Supplied material
Segment Open

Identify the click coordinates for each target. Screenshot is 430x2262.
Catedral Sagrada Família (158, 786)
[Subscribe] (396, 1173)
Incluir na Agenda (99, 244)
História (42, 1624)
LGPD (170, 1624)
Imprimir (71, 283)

Segment Closed
Segment Open

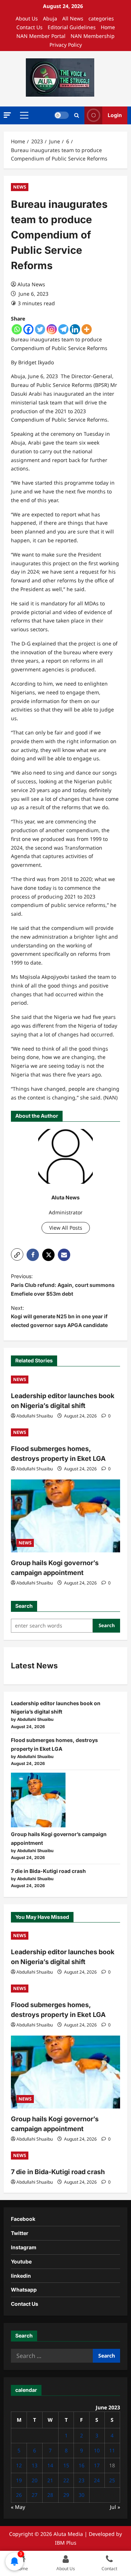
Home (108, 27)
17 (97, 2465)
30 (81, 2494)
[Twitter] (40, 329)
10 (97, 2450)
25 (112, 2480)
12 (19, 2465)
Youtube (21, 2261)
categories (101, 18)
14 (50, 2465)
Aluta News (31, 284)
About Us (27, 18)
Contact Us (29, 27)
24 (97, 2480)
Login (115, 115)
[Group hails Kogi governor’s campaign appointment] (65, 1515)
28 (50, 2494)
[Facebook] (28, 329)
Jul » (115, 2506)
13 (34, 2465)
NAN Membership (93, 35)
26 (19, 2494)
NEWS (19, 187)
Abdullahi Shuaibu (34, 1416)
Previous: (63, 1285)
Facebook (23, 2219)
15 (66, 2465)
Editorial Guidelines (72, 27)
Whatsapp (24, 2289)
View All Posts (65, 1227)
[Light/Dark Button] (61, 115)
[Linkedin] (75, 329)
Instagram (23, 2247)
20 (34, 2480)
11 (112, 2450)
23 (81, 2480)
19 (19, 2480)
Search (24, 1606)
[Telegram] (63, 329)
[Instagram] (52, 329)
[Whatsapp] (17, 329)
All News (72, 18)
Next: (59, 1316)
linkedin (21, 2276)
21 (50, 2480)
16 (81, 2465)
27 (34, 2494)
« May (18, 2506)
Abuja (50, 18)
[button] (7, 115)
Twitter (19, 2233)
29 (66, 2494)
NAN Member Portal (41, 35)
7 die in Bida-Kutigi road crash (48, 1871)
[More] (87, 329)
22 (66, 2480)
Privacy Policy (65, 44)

Segment Closed
Segment Open

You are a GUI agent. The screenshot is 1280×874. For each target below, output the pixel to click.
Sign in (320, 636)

Segment Closed

Your objective
Write out every line of the preceding listing that contains "target".

Answer area
Identify the click coordinates for each target. Screenshot is 430x2262.
You are a GUI agent. The screenshot is 1280×874. For each target below, output the pixel to click.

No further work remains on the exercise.